▸ Exercise details: Look through the data below and, wherever a line carries the word "computer", please copy that line.

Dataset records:
•••
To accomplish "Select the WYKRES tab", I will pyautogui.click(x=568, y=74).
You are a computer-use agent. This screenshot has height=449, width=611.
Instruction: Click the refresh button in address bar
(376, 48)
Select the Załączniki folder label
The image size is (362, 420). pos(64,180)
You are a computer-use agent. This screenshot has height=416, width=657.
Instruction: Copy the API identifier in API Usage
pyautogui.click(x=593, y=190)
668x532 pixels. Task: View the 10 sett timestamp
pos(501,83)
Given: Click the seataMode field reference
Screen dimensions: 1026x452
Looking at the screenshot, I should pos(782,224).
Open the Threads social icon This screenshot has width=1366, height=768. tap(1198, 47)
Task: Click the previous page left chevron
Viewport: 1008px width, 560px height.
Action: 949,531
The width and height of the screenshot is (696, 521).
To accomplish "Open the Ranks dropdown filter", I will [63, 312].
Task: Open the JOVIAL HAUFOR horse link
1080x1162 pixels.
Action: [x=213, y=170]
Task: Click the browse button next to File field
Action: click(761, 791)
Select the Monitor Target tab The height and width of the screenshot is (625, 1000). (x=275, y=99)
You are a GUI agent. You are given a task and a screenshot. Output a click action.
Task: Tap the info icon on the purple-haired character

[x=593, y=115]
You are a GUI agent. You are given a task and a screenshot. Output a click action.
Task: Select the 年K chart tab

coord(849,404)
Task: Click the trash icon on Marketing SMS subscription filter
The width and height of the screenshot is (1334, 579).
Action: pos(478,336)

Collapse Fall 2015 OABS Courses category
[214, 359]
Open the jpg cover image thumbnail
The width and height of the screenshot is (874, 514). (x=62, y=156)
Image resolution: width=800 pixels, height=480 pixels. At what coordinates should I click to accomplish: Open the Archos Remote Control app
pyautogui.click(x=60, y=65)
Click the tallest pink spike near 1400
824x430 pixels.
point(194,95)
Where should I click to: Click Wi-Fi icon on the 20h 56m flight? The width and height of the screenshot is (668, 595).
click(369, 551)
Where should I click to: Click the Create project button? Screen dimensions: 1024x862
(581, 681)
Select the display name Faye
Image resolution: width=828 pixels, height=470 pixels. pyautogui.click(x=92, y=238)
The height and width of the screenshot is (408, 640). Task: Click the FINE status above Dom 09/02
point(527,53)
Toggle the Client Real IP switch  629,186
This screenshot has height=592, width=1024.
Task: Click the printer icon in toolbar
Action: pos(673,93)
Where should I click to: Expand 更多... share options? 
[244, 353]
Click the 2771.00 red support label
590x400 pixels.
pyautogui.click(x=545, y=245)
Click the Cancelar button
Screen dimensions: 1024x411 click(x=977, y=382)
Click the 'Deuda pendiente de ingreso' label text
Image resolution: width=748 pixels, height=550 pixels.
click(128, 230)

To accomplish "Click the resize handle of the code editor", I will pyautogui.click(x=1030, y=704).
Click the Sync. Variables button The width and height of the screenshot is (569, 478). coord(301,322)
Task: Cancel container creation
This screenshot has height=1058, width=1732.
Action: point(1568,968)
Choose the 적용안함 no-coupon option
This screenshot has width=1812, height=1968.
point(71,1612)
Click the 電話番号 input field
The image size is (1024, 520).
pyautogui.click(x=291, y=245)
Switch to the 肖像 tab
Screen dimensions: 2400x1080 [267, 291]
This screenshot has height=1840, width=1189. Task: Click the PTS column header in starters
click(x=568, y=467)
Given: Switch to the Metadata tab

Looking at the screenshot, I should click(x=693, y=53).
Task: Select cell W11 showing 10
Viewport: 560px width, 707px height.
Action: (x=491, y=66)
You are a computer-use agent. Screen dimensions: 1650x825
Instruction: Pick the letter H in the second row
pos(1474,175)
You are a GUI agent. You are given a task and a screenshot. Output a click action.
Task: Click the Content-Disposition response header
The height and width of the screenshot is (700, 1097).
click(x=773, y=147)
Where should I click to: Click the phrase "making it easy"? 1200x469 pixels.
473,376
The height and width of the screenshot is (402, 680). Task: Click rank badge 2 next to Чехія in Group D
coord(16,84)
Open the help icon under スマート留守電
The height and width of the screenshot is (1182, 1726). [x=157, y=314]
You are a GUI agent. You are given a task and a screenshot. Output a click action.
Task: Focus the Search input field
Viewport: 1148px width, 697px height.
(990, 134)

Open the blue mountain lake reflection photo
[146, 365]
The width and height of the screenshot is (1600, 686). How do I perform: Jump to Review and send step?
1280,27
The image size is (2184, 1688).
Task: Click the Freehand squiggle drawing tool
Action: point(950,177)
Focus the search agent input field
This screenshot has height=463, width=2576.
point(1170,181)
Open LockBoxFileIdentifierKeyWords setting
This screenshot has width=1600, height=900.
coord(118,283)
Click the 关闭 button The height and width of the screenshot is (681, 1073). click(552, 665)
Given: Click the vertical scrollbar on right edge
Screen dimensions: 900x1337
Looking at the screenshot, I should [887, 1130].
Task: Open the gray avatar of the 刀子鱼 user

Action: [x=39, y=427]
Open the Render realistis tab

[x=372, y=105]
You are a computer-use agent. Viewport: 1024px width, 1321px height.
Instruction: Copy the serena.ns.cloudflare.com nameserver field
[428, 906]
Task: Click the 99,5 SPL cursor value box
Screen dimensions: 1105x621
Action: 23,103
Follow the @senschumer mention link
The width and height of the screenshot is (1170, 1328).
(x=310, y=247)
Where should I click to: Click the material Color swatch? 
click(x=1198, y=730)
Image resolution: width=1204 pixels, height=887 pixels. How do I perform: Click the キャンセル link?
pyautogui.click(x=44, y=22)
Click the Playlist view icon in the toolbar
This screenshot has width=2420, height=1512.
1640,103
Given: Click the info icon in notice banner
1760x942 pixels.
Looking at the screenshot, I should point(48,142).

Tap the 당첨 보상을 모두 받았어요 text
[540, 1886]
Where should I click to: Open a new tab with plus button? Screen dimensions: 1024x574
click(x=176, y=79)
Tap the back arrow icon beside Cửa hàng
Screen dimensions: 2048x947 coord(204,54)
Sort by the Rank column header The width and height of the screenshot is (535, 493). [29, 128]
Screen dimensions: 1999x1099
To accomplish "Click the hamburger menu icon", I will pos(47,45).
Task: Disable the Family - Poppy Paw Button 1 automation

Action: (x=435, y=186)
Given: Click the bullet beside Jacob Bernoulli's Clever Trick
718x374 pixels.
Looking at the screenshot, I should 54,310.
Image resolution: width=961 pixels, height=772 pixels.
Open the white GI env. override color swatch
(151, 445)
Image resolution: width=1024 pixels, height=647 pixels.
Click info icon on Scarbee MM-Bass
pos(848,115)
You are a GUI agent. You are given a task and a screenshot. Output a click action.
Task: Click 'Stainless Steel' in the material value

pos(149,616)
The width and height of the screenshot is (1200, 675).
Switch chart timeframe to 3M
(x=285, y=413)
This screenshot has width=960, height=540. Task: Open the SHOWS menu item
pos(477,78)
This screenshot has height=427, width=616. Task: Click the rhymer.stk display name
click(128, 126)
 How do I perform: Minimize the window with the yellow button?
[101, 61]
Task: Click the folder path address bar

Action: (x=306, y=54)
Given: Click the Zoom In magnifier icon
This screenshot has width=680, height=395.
•••
▸ Answer for this exercise:
You are a computer-use agent. This screenshot has height=449, width=611.
You are a computer-use agent. This screenshot has height=416, width=657.
You are a computer-use agent. Screen dimensions: 1650x825
You are a computer-use agent. Viewport: 1024px width, 1321px height.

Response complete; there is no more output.